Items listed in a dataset
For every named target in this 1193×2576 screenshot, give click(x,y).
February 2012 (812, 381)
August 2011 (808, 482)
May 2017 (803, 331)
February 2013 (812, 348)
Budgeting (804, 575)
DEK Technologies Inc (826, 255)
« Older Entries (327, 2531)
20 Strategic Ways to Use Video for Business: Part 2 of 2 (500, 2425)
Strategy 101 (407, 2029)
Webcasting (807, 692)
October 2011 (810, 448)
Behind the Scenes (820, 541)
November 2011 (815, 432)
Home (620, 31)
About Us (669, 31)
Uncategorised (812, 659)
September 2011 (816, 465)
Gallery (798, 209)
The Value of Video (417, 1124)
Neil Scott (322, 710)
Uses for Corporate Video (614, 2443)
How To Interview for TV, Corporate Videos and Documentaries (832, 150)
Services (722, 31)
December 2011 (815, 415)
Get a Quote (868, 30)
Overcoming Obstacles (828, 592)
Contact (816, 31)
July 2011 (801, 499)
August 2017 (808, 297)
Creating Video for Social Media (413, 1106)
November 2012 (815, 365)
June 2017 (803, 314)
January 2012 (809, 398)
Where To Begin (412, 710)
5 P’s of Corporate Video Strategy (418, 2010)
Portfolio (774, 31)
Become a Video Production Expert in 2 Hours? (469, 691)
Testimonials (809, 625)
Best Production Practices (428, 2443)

■ Instructions to follow: Write out, exactly as shown, only the lines running from the one that contains "Uses for Corporate Video (614, 2443)" to the last line above.

■ Finished exercise:
Uses for Corporate Video (614, 2443)
How To Interview for TV, Corporate Videos and Documentaries (832, 150)
Services (722, 31)
December 2011 (815, 415)
Get a Quote (868, 30)
Overcoming Obstacles (828, 592)
Contact (816, 31)
July 2011 (801, 499)
August 2017 (808, 297)
Creating Video for Social Media (413, 1106)
November 2012 (815, 365)
June 2017 (803, 314)
January 2012 (809, 398)
Where To Begin (412, 710)
5 P’s of Corporate Video Strategy (418, 2010)
Portfolio (774, 31)
Become a Video Production Expert in 2 Hours? (469, 691)
Testimonials (809, 625)
Best Production Practices (428, 2443)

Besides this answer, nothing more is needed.